Anonyme Anonyme - Connexion - Membres : 210 • Visiteurs :  / Aujourd'hui :  • En ligne : 83
Connexion :  
Se souvenir de moi Mot de passe oublié ?
Pour devenir membre, Inscrivez-vous Inscrivez-vous

  Lui, c'est le capitalisme. Ce qu'il aime bien, c'est la croissance, l'argent, les profits, la rentabilité, les dividendes, les délocalisations, les licenciements massifs, les bourses mondiales – des bourses qui sont bien pleines et qui pendent bien bas –, puis il aime bien les crises une fois de temps en temps, mais pas plus souvent, parce que sinon ça fait trop de crises ; il préfère utiliser les ressources naturelles aux salariés, bien qu'il aime aussi user les salariés. Il aime les patrons, bien sûr
  Les patrons, eux, ce qu'ils aiment, c'est la croissance, l'argent, les profits, la rentabilité, les bas salaires, les lois de libéralisation des marchés, la privatisation ; ce qu'ils n'aiment pas, c'est les nationalisations, sauf quand ça les sauve de la crise, ils n'aiment pas non plus les salaires minimum, les grèves du personnel, les manifestations, les cours incertains des matières premières, les émissions culturelles et les cerveaux actifs. Ils aiment en revanche les publicités, les cerveaux disponibles, la connerie humaine, et ils adorent l'exploiter.
  La connerie humaine, elle, elle se délecte de pas mal de choses : elle aime bien la télé réalité, les publicités qui nous vendent un « produit Schmululumulu bien meilleur que le produit X », les clips qui vendent plus l'image de deux seins que le son du rythme binaire, les gadgets en tous genres, les ordalies qui arrivent elles aussi à se vendre, la drogue, le gaspillage ; la connerie humaine, en revanche, n'aime pas la réflexion et n'aime pas l'éducation.
  Elle, c'est l'éducation, elle aime bien former les jeunes à un avenir, elle aime bien dire aussi que l'avenir ne pourra être que dur et qu'il faudra s'y adapter et se battre.

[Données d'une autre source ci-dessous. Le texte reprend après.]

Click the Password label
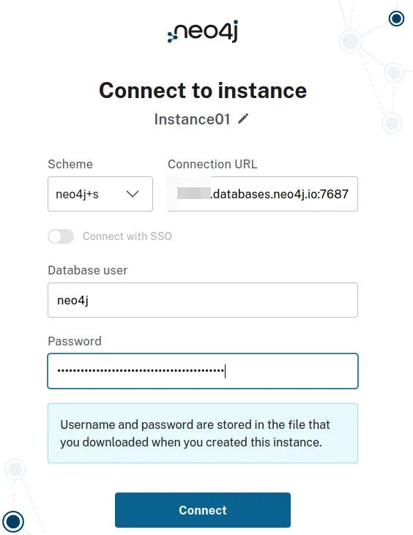Screen dimensions: 413x535 coord(75,341)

  Elle, c'est la compétition, elle aime bien les adolescents mâles, les entreprises cotées en bourse et même celles qui n'y sont pas, elle aime bien le capitalisme, elle aime bien le penchant naturel qu'ont les hommes pour elle.

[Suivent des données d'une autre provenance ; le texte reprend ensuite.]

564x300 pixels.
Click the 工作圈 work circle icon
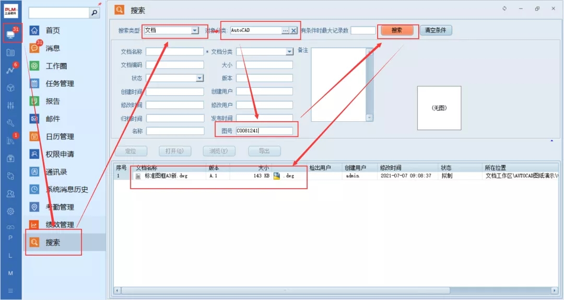click(x=34, y=66)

  Les hommes, eux, ils aiment bien l'argent, la richesse, le luxe ; ils n'aiment pas le chômage qu'ils subissent, la misère qui les affecte, les conflits dans lesquels ils sont victimes ; ils se contrefichent des situations où ils ne perdent rien, et où ils ont même l'impression qu'ils y gagnent à ne rien changer : ils s'accommodent très bien des conflits armés qui se passent dans d'autres contrées, ils trouvent naturel, dans le sens où Malthus et Darwin ont théorisé tout ceci il y a deux cents et cent cinquante ans, qu'il y ait des gens qui soient plus que dans la merde. Le chômage du voisin doit être mérité, puisqu'ils ont pour leur part réussi à garder leur boulot. Ils aiment moins quand ils se retrouvent dans la même situation que le voisin.

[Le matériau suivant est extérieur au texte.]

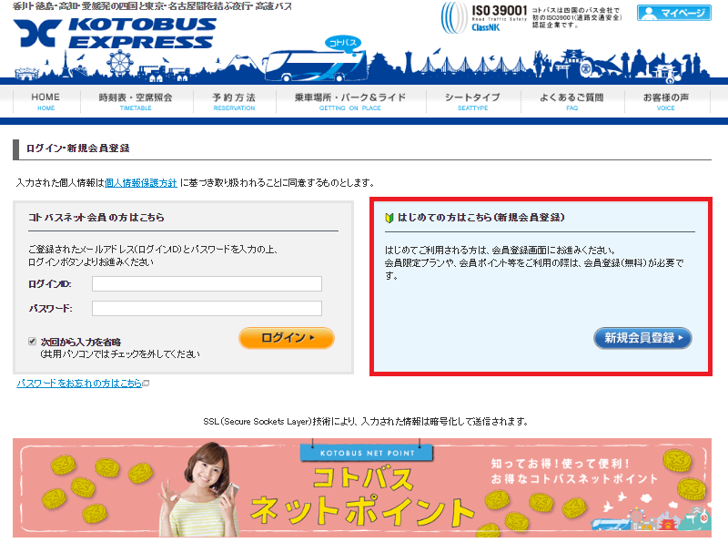Open マイページ (My Page) button
Screen dimensions: 728x553
tap(672, 14)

  Lui, le voisin, je ne sais pas trop ce qu'il aime. En fait, je me rends compte que je ne sais pas du tout ce qu'il aime : c'est un voisin, je ne le connais donc pas trop. En tout cas, je sais qu'il est au chômage et je peux vous dire qu'il aime ça, tellement il en profite toute la journée, à ne pas en foutre une.
  Le chômage, lui, il aime bien les plans sociaux, les délocalisations, les innovations technologiques destructrices d'emplois, les crises, les soixante heures par semaine, les nouveaux venus sur le marché du travail, les chômeurs de longue durée.
  Le chômeur de longue durée n'aime plus rien. Il n'aime surtout pas son dernier patron qui l'a viré. Il n'aime plus l'ANPE. Si, il aime la télé, avec sa télé réalité, mais pas le journal télévisé où l'on parle de lui.
  Le journal télévisé, lui, aime bien les conflits armés, les périodes pré-électorales, les soirées électorales, les incidents notoires du coin, les retards de train, les carambolages, les cambriolages, les exploits ou les ratages d'atterrissages, les vacanciers qui partent à la plage. Il n'aime pas vraiment les débats, il aime bien son objectivité bien à lui.
  Les vacanciers qui partent à la plage aiment bien ce qui leur reste de pouvoir d'achat, aiment bien l'emploi qu'ils ont réussi à conserver, aiment bien griller aux UV, aiment bien passer à la télé pour le journal télévisé du mois de juillet, mais ils n'aiment pas les bouchons causés par tous ces connards d'automobilistes.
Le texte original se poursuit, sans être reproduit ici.